Jerry Ellig, a senior research fellow at George Mason University’s market-oriented Mercatus Center think tank, will oversee efforts to incorporate more cost-benefit economic analysis into FCC decisions. Ellig also will help launch the Office of Economics and Data, a dedicated division within the FCC that Pai hopes to officially establish by the fall.
“I’m excited that Dr. Ellig will lend his talents to the FCC as we continue to integrate economic analysis into our decision-making and create an agency culture that supports big-picture economic thinking once again,” Pai said in a statement.

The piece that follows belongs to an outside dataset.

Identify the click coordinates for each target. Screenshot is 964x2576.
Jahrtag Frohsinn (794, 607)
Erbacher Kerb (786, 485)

Ellig likely will be tasked with generating an economics-based rationale for FCC actions taken under Pai. These may include efforts to loosen media regulations and make it easier for broadcasters to grow through acquisitions; the ongoing plan to reverse Obama-era net neutrality rules; and the decision to approve or reject major media and telecom mergers and acquisitions. Sinclair Broadcast Group Inc. already is trying to buy Tribune Media Co. and become the nation’s largest broadcaster. Further consolidation is widely expected in both the broadcast and telecom industries.
The selection of Ellig is the latest volley in Pai’s push to eliminate what he has called on more than one occasion “regulatory underbrush” that creates costs and other burdens for the industries the FCC regulates. Ellig has called for a broad reduction in federal regulations in writings for the Mercatus Center and in a number of op-eds and blog posts.
In a recent paper for the Mercatus Center, Ellig said the “current regulatory process is broken,” choked by outdated and economically damaging regulations. Congress and federal agencies should identify and, where possible, eliminate ineffective regulations, he said. Regulatory agencies, such as the FCC, should also perform extensive cost-benefit analysis before introducing any new regulations, Ellig said.
Before joining the Mercatus Center, Ellig served on the George Mason faculty and as deputy director of the Office of Policy Planning at the Federal Trade Commission. He also served as a senior economist at the Joint Economic Committee of the U.S. Congress. He holds degrees in economics from Xavier University and George Mason University.